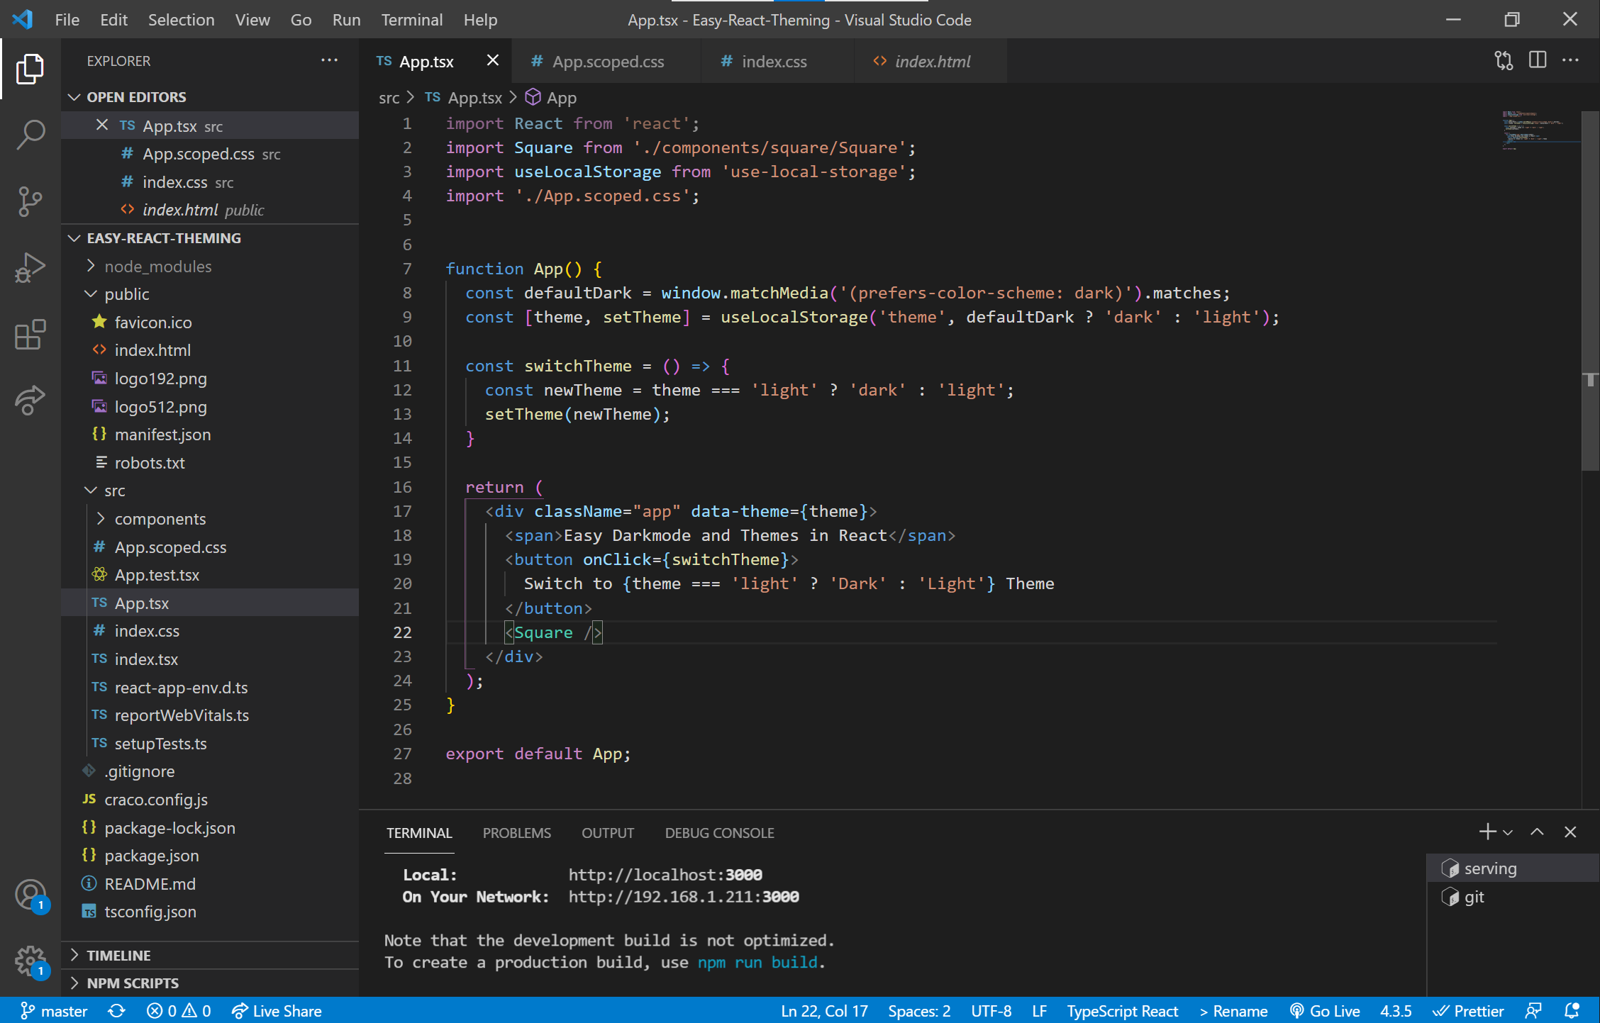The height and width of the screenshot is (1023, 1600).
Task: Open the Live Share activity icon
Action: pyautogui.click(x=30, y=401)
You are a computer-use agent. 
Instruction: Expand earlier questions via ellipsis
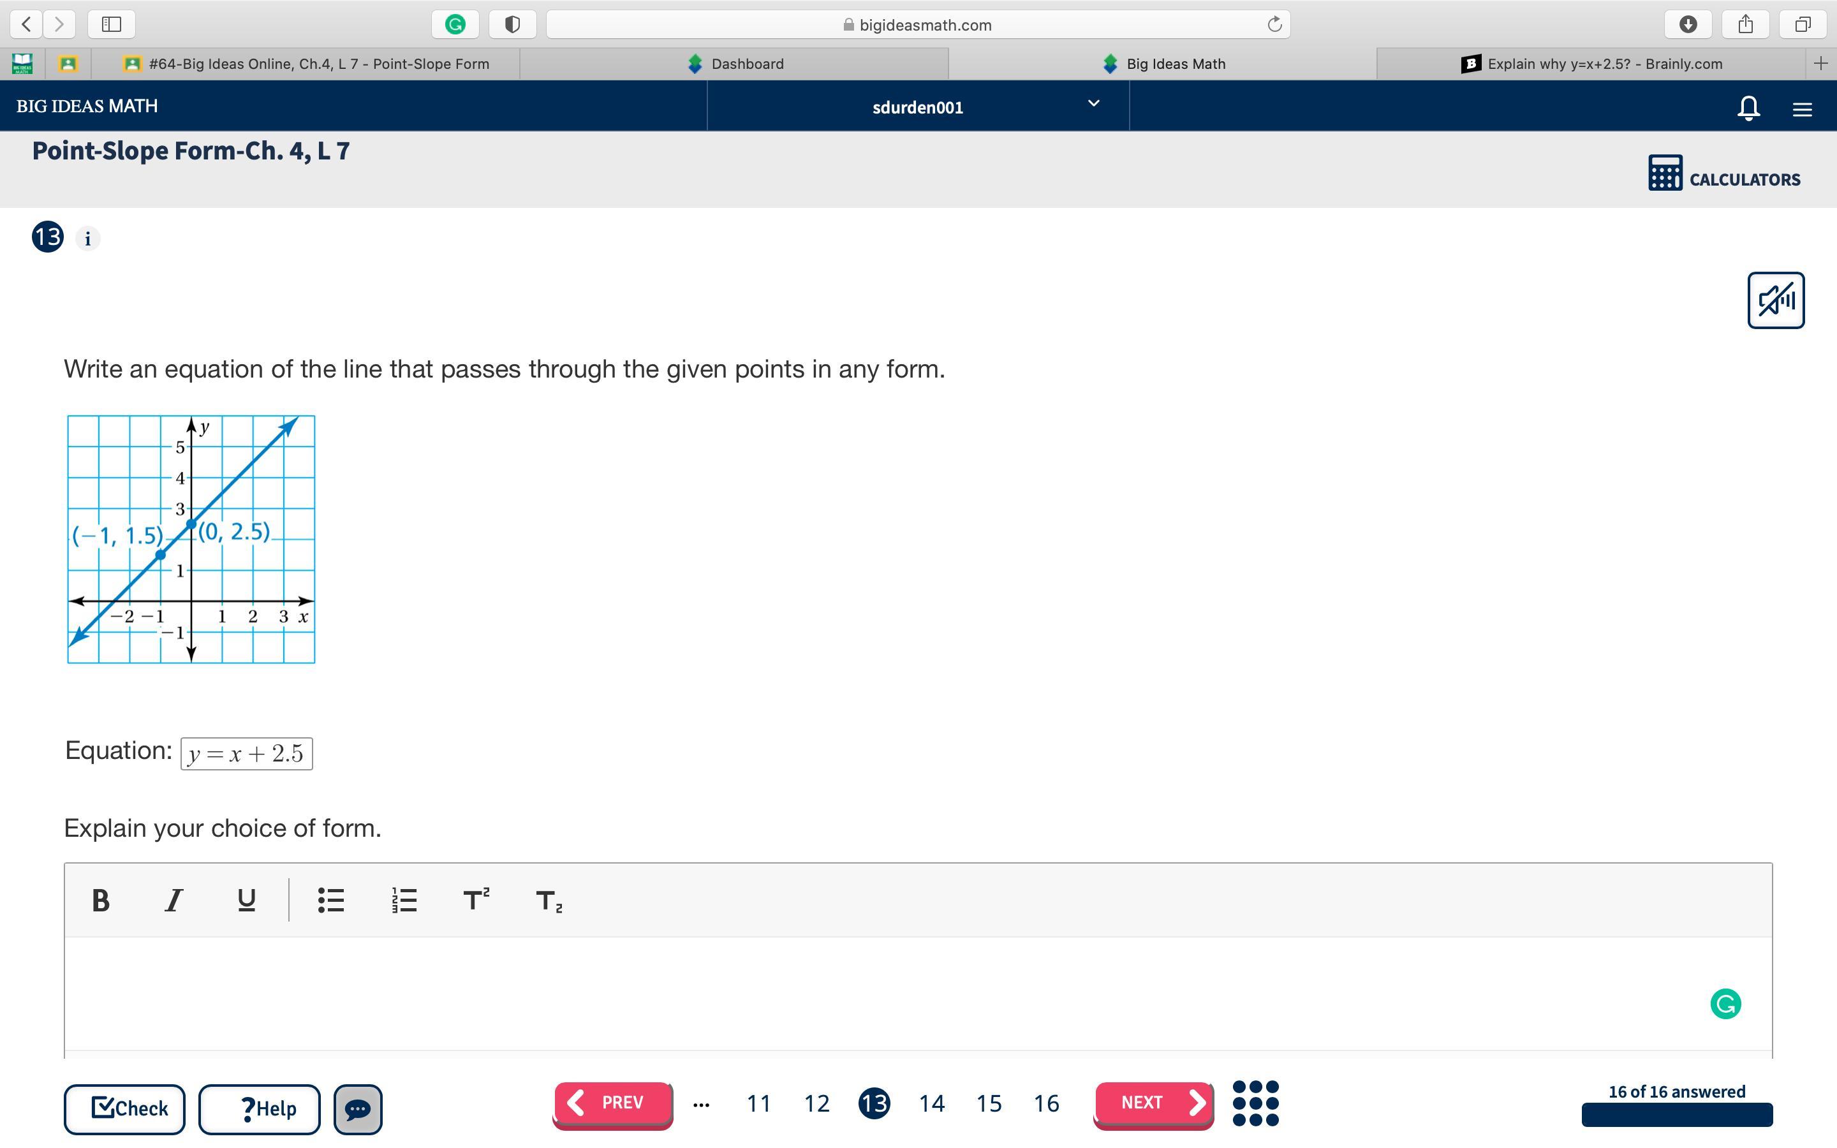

To do: When the line that holds "You are a computer-use agent." is reached, begin duplicating exactly, and continue through the last line of the listing, skipping the pictures; output nothing else.

Answer to the problem:
You are a computer-use agent. 
Instruction: Expand earlier questions via ellipsis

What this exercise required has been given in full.